Build Your Own Fake News Classifier With NLP

Lakshmi Panneerselvam 04 May, 2023

6 min read

This article was published as a part of the Data Science Blogathon

img src: https://wallpapercave.com/w/wp7461543

Introduction

The major objective of watching or reading news was to be informed about whatever is happening around us. There are several social media platforms in the current modern era, like Facebook, Twitter, Reddit, and so forth where millions of users would rely upon for knowing day-to-day happenings. Then came the fake news which spread across people as fast as the real news could. Fake news is a piece of incorporated or falsified information often aimed at misleading people to a wrong path or damage a person or an entity’s reputation.

Characteristics of Fake News:

Their sources are not genuine.
May or may not have grammatical errors.
Often uses attention-seeking words, click baits, etc.
Seems too good to be true.
Mimics the real headlines and twists the story.

A study shows that a fake tweet on Twitter spreads six times faster than the real one. Thus, it becomes necessary to find whether a piece of news is true or fake whenever we read any information on the web.

As humans, when we read an article, we could somehow understand its context by interpreting its words. Given today’s volume of news, it is possible to teach computers how to read and understand the difference between real and fake news using NLP techniques. All you need here are the appropriate Machine Learning algorithms and a dataset.
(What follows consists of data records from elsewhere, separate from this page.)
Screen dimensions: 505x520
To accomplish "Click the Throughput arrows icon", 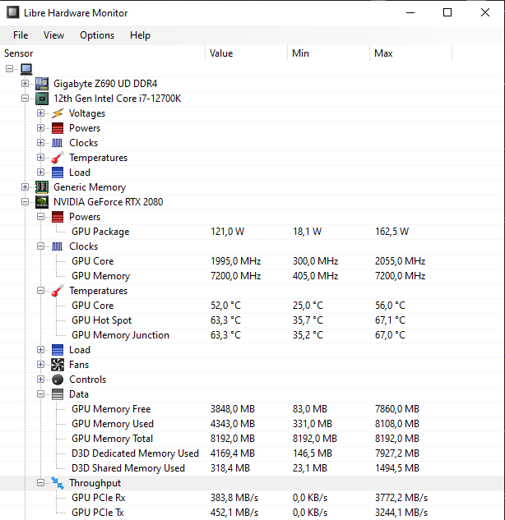I will pos(57,483).
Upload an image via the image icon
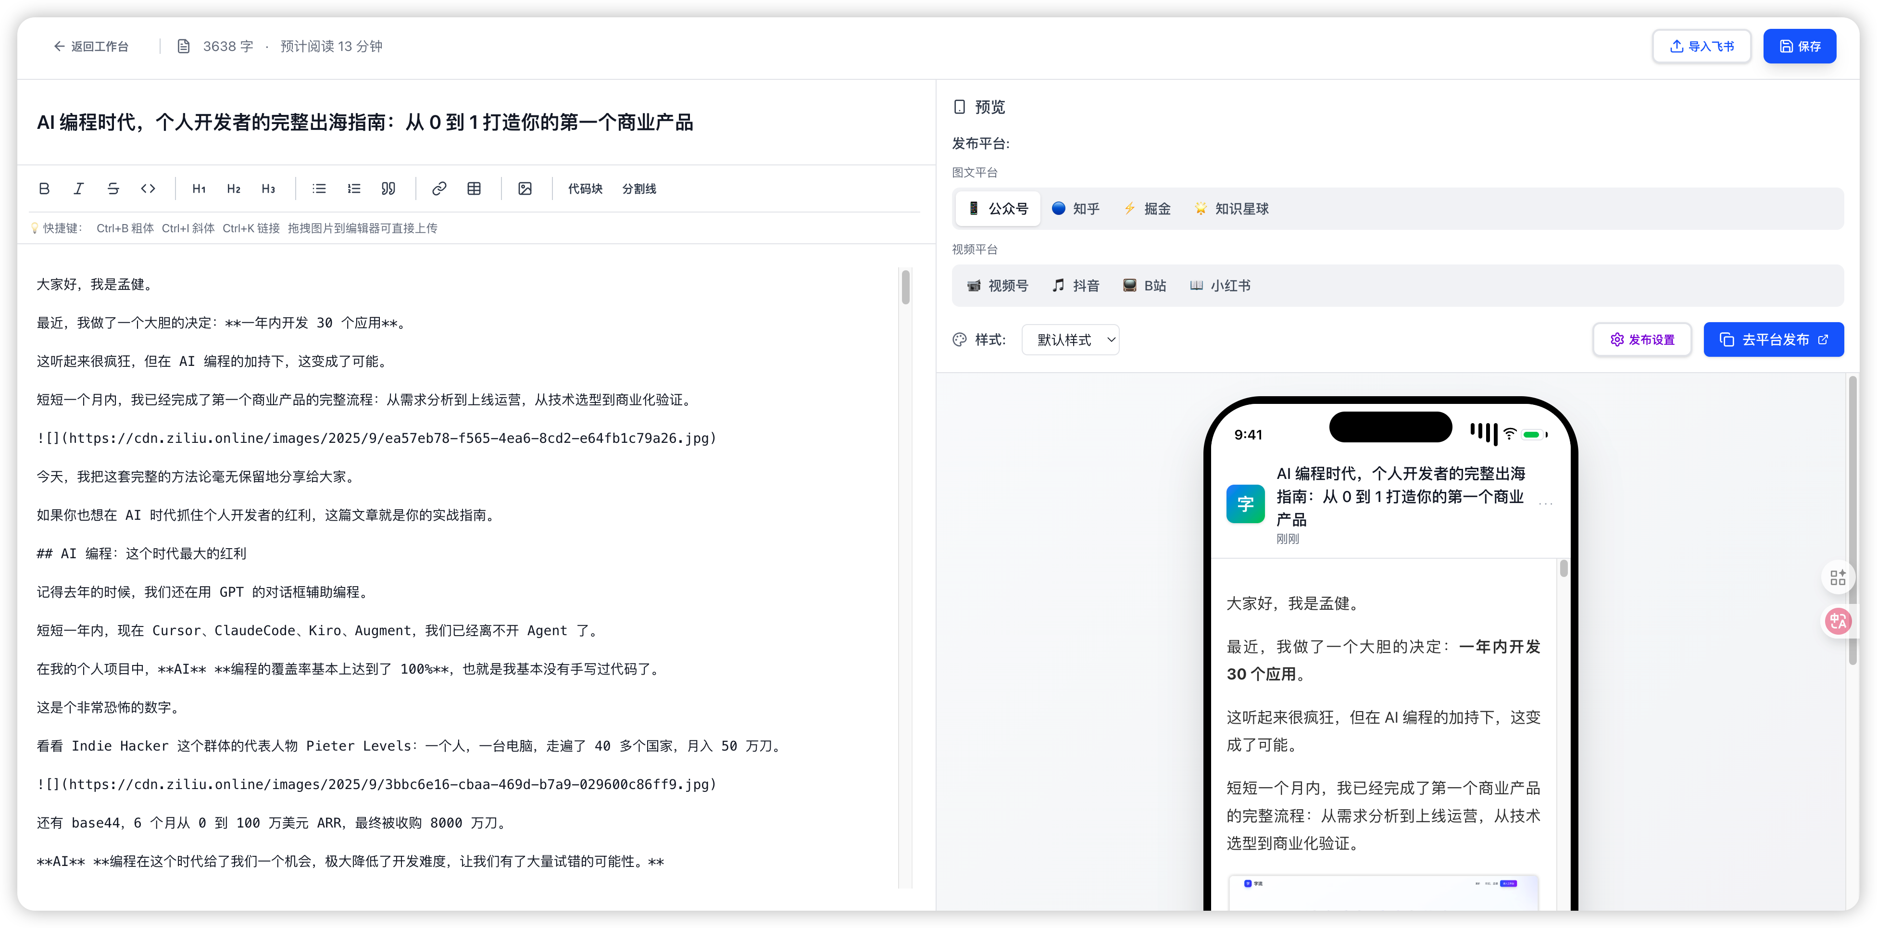 525,188
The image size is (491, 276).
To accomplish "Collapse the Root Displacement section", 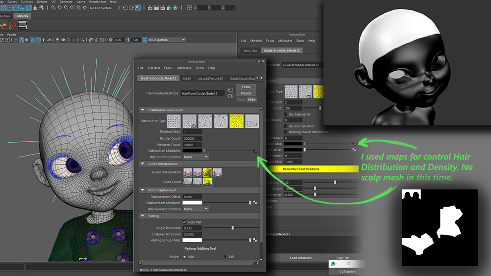I will pos(143,190).

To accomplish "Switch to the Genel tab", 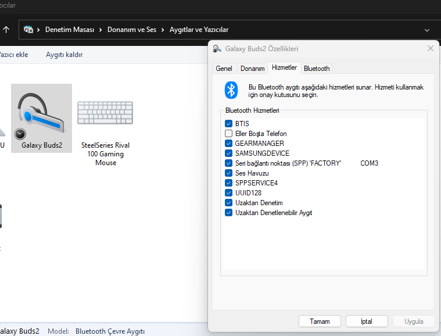I will (224, 69).
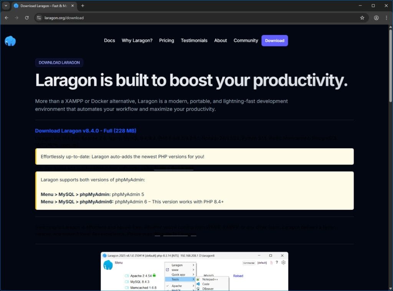The width and height of the screenshot is (393, 291).
Task: Click the bookmark star in the address bar
Action: point(362,18)
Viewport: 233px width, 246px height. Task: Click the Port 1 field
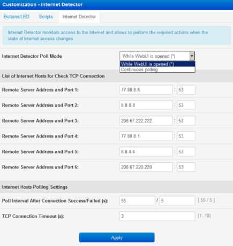pyautogui.click(x=186, y=90)
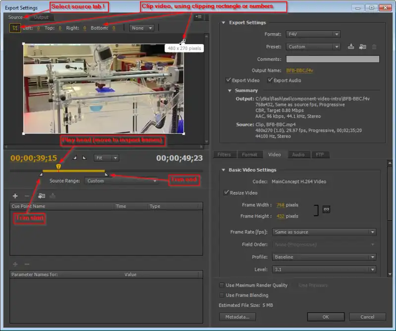Viewport: 396px width, 331px height.
Task: Open the Source Range dropdown
Action: 121,181

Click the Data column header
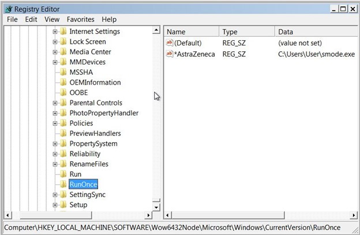(314, 32)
Let’s have a quick look at the workflow for the Fake news classifier model!

1.Data Collection:

The process of gathering information from various and all possible resources regarding a particular research problem. This information is stored in a file as the dataset and is subject to various techniques like testing, evaluation, etc.

2.Data Cleaning:

Identification and removal of errors if any in the gathered information. This process is carried out mainly to improve the dataset’s quality, make it reliable, and provide accurate decision-making processes.

3.Data Exploration/Analysis:

Various visualization techniques are carried out here to understand the dataset in terms of its characteristics namely, size, quantity, etc. This process is essential to better understand the nature of the dataset and get insights faster.

4.Data Modelling:

The process of training the dataset using one or more ML algorithms to tune it according to the business need, predict or validate it accordingly.

5.Data Validation:

The method of tuning the hyperparameters before testing the model. This provides an unbiased evaluation of a model fit done on the training dataset.

6.Deployment:

Integrating an ML model into an existing environment to make more practical business decisions based on the dataset.

img src: https://wallpapercave.com/w/wp7461541

Python Implementation

The dataset downloaded from Kaggle has the following attributes: Id, Title, Author, Text, and the Label (where 1 is unreliable and 0 is reliable).

import pandas as pd
df = pd.read_csv('news.csv')
#df.head()

Having downloaded and read the dataset, we now have to check and classify its features (or attributes), this step generally depends on what the dataset contains and what we are about to analyze. Thus, in this classifier model, we’ll be taking the “Id”, “Title” and “Author” columns as Independent features and the “Label” column as a dependent feature.

#get the independent features
X = df.drop('label',axis =1)
#X.head()
#get dependent variables
y = df['label']
#y.head()

In total, there are about 20800 records.

df.shape

Output:

(20800, 5)

The dataset is checked for any missing values and those are dropped.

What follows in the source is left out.